● **Extract to read**
--*--

Greatest hits album by Bush
- Released: 10 November 2023
- Recorded: January 1994 – 2023
- Studio: Various
- Genre: Post-grunge; grunge; hard rock; alternative rock;
- Length: 88:22
- Label: Round Hill

Bush chronology
| The Art of Survival (2023) | Loaded: The Greatest Hits 1994–2023 (2023) | Loads of Remixes (2024) |

Singles from Loaded: The Greatest Hits 1994–2023
- "Nowhere To Go But Everywhere" Released: 2023;

= Loaded: The Greatest Hits 1994–2023 =

Loaded: The Greatest Hits 1994–2023 is a greatest hits compilation album by the British rock band Bush. Released on 10 November 2023, it is Bush's second greatest hits album overall, and the first released after their 2010 reunion.

--*--

● **Provided material**
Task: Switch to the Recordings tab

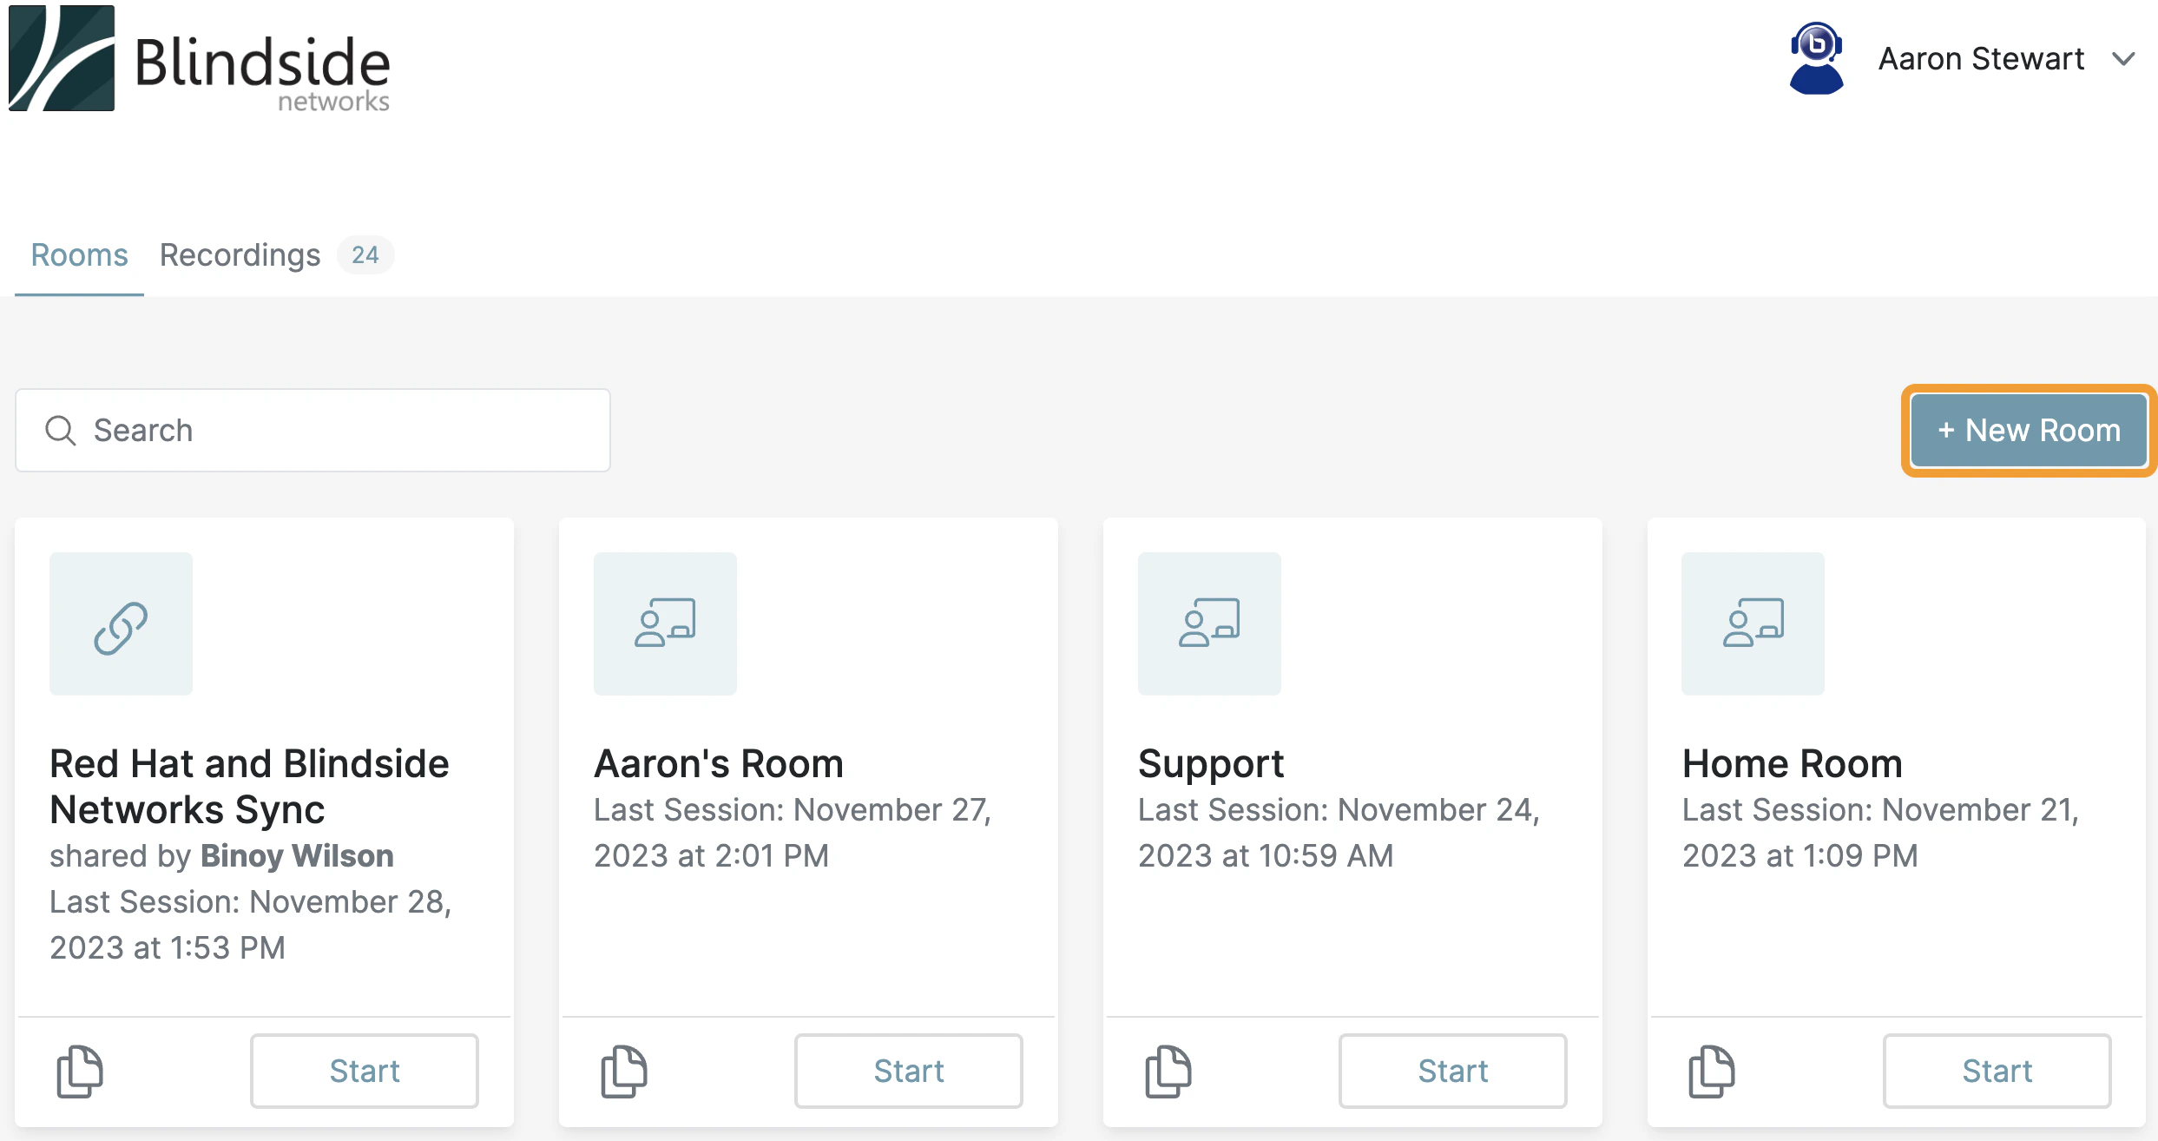Action: pyautogui.click(x=240, y=254)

--*--

● **Written task 1**
Answer from the text on the Bush greatest hits album:
(a) Which label released the album?
(b) Which Bush album comes directly before it in the band's chronology?
(c) Counting all of Bush's greatest hits albums, which one is this?
● **Written task 2**
Reproduce a passage from the text on the Bush greatest hits album. Begin at the words "Loaded: The Greatest Hits 1994–2023 is" and stop after "their 2010 reunion.".
● **Written task 3**
Pick up the text on the Bush greatest hits album after its final sentence and keep writing it.
The data was drawn from a separate source and has no connection to the text on the Bush greatest hits album.

● **Exercise response 1**
(a) Round Hill
(b) The Art of Survival (2023)
(c) The second

● **Exercise response 2**
Loaded: The Greatest Hits 1994–2023 is a greatest hits compilation album by the British rock band Bush. Released on 10 November 2023, it is Bush's second greatest hits album overall, and the first released after their 2010 reunion.

● **Exercise response 3**
Loaded: The Greatest Hits 1994–2023 features singles from Bush's nine studio albums released up the that point, from their debut Sixteen Stone (1994) to The Art of Survival (2023), with the addition of the Stingray remix of "Mouth" (1997), a new song "Nowhere to Go but Everywhere" and a cover of "Come Together" by the Beatles (1969). The album's release was supported by a tour of North America in November and December 2023.

== Background ==
On 5 September 2023, Blabbermouth reported that Bush would issue a greatest hits album later that year. On 10 September, the band confirmed that the compilation would be released on 10 November that year. The band also announced an accompanying single, "Nowhere to Go but Everywhere", which was released on 22 September. On the same date, the band confirmed the titled of the compilation, The Greatest Hits 1994–2023, and announced a promotional tour that November and December in support of the album.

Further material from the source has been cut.